Let's run the chess.py
example without providing the password:
$ CREDENTIALS="postgres://loader@localhost:5432/dlt_data" python chess.py
...
dlt.common.configuration.exceptions.ConfigFieldMissingException: Following fields are missing: ['password'] in configuration with spec PostgresCredentials
for field "password" config providers and keys were tried in the following order:
In Environment Variables key CHESS_GAMES__DESTINATION__POSTGRES__CREDENTIALS__PASSWORD was not found.
In Environment Variables key CHESS_GAMES__DESTINATION__CREDENTIALS__PASSWORD was not found.

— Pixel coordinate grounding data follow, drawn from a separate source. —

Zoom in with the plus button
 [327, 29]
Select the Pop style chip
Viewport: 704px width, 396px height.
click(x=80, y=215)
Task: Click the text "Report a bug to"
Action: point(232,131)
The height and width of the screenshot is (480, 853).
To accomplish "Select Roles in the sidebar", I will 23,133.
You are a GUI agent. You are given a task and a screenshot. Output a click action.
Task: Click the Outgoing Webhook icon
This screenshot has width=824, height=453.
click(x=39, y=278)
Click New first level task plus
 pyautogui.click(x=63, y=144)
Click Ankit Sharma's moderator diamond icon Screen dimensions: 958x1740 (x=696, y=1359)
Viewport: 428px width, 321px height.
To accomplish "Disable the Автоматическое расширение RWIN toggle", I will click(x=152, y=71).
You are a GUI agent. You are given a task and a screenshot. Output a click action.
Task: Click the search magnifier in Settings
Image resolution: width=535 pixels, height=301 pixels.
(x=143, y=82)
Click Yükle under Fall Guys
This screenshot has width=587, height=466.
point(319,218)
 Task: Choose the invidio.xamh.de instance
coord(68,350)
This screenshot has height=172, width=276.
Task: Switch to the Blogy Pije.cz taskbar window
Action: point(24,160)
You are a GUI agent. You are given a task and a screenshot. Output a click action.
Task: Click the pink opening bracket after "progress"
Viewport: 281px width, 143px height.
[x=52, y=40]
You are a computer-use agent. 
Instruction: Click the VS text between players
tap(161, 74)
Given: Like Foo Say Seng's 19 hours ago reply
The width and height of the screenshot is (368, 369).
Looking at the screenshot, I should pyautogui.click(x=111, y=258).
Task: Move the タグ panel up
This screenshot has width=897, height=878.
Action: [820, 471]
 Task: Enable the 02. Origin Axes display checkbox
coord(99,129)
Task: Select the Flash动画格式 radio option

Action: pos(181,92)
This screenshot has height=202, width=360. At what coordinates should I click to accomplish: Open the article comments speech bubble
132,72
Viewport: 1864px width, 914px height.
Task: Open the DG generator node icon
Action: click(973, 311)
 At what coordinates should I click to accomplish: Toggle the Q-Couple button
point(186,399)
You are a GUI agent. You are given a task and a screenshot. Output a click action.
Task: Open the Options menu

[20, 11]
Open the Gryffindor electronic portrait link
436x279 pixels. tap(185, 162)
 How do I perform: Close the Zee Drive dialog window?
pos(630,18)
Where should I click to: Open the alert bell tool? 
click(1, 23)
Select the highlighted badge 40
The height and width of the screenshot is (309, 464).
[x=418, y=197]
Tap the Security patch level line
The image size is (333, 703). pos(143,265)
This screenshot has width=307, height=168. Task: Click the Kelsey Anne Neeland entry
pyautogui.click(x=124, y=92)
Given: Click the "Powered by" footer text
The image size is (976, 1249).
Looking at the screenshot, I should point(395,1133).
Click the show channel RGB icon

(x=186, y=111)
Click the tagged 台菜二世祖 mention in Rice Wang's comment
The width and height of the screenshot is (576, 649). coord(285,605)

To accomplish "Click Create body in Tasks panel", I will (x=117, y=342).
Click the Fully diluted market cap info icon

In Environment Variables key CHESS_GAMES__CREDENTIALS__PASSWORD was not found.
In secrets.toml key chess_games.destination.postgres.credentials.password was not found.
In secrets.toml key chess_games.destination.credentials.password was not found.
In secrets.toml key chess_games.credentials.password was not found.
In Environment Variables key DESTINATION__POSTGRES__CREDENTIALS__PASSWORD was not found.
In Environment Variables key DESTINATION__CREDENTIALS__PASSWORD was not found.
In Environment Variables key CREDENTIALS__PASSWORD was not found.
In secrets.toml key destination.postgres.credentials.password was not found.
In secrets.toml key destination.credentials.password was not found.
In secrets.toml key credentials.password was not found.
Please refer to https://dlthub.com/docs/general-usage/credentials for more information
It tells you exactly which paths dlt
looked at, via which config providers and in which order.
In the example above:
- First,
dlt
looked in a big sectionchess_games
, which is the name of the pipeline. - In each case, it starts with full paths and goes to the minimum path
credentials.password
. - First, it looks into environment variables, then in
secrets.toml
. It displays the exact keys tried. - Note that
config.toml
was skipped! It could not contain any secrets.